I would suggest you to write simple Java or Scala class in your IDE. Create SparkConf and SparkContext objects in your "SimpleApp.java".
SparkConf conf = new SparkConf().setAppName(appName).setMaster("local[2]");
JavaSparkContext sc = new JavaSparkContext(conf);
Once you run maven clean package
or maven package
it will create jar file in your project's target folder. If it doesn't then create a JAR file using following command. You can find the SimpleApp.class file in "target/classes" folder. cd to this directory.
jar cfve file.jar SimpleApp.class
Put this JAR file into your project in target directory. This JAR file contains the dependency of your SimpleApp class while submitting your job to Spark. I guess you have project structure like below.
simpleapp
- src/main/java
- org.apache.spark.examples
-SimpleApp.java
- lib
- dependent.jars (you can put all dependent jars inside lib directory)
- target
- simpleapp.jar (after compiling your source)

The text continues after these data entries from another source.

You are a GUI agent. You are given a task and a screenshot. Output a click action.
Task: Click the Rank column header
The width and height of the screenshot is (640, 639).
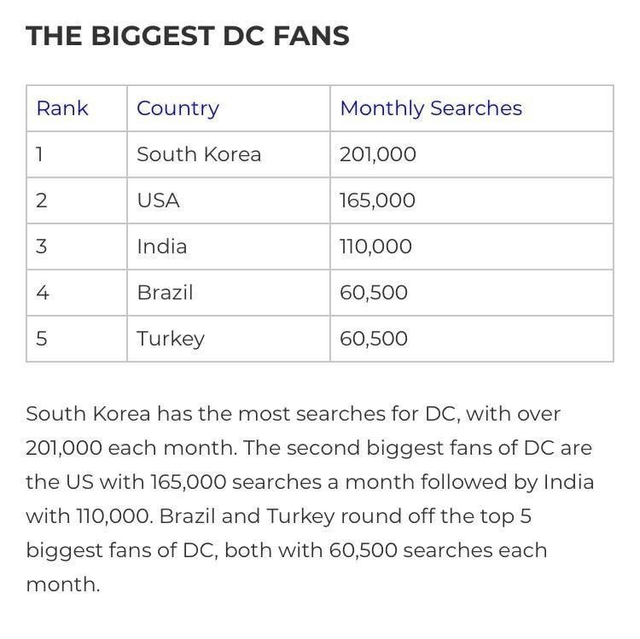[x=62, y=108]
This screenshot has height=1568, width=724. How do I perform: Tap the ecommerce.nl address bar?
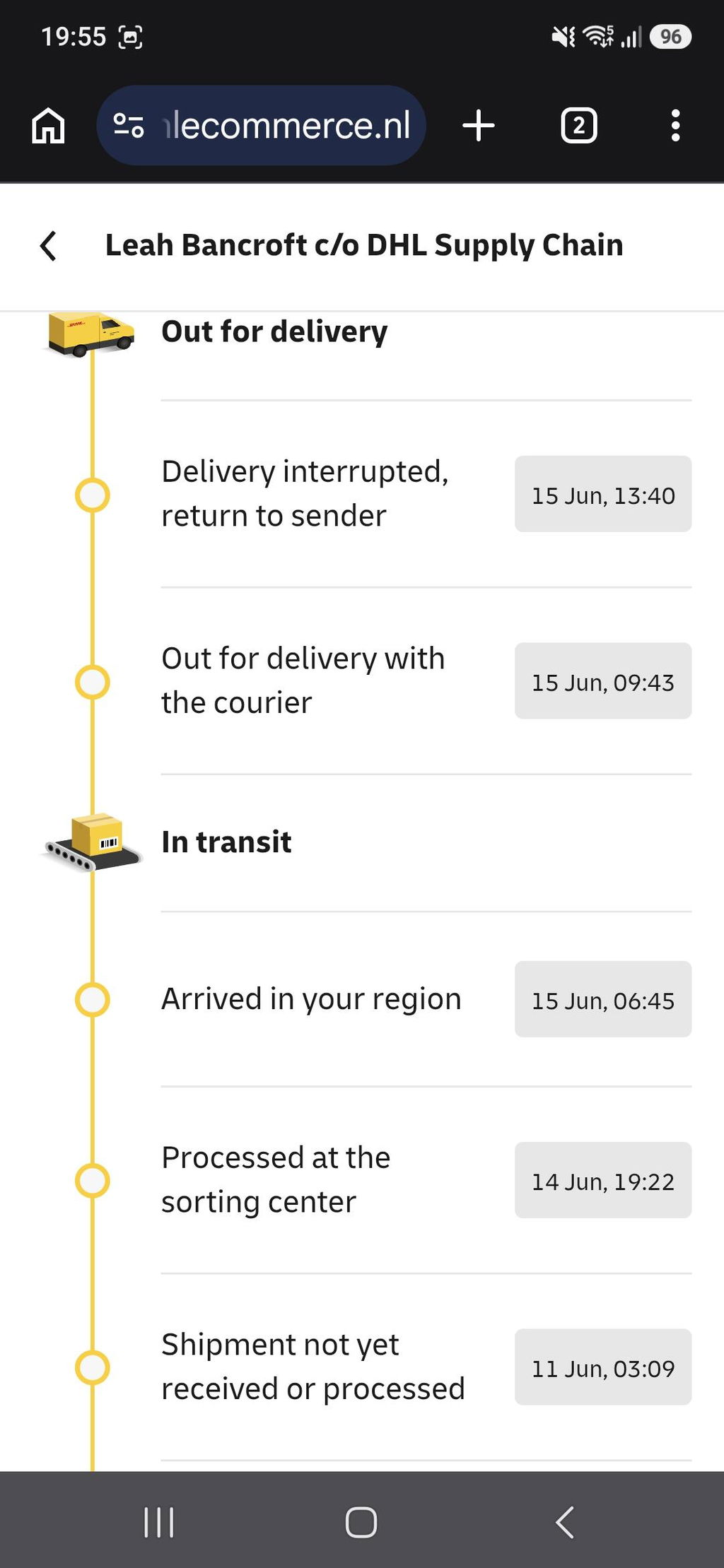[x=261, y=126]
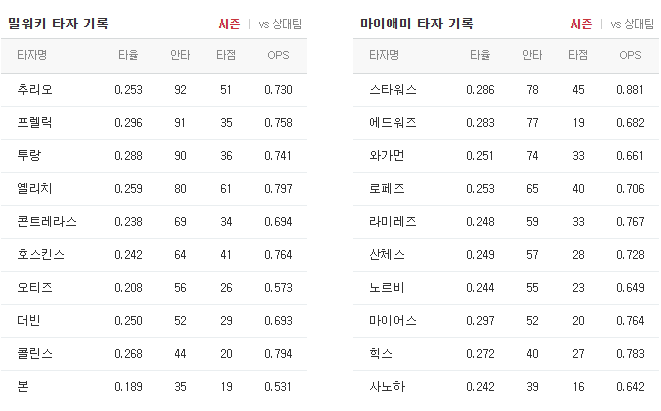
Task: Click player name 콘트레라스
Action: [x=46, y=221]
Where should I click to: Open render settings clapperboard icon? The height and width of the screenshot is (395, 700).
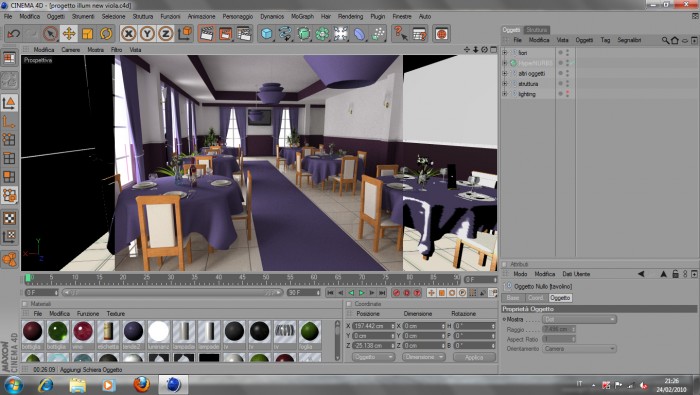(x=244, y=34)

cd to your spark directory. I am using spark-1.4.0-bin-hadoop2.6. Your cmd looks like this.
spark-1.4.0-bin-hadoop2.6>
Start the master and worker using following commands.
spark-1.4.0-bin-hadoop2.6> ./sbin/start-all.sh
If this does not work then start master and slaves separately.
spark-1.4.0-bin-hadoop2.6> ./sbin/start-master.sh
spark-1.4.0-bin-hadoop2.6> ./sbin/start-slaves.sh
Submit your spark program using Spark Submit. If you have structure like I explained then pass this argument in class.
--class org.apache.spark.examples.SimpleApp
else
--class SimpleApp
Finally submit your spark program through spark submit.
spark-1.4.0-bin-hadoop2.6>./bin/spark-submit --class SimpleApp --master local[2] /PATH-TO-YOUR-PROJECT-DIRECTORY/target/file.jar
Here I have used local[2] as a master so my program will run on two threads but you can pass your master URL in --master as a --master spark://YOUR-HOSTNAME:7077
Port number 7077 is a default port number for Master URL.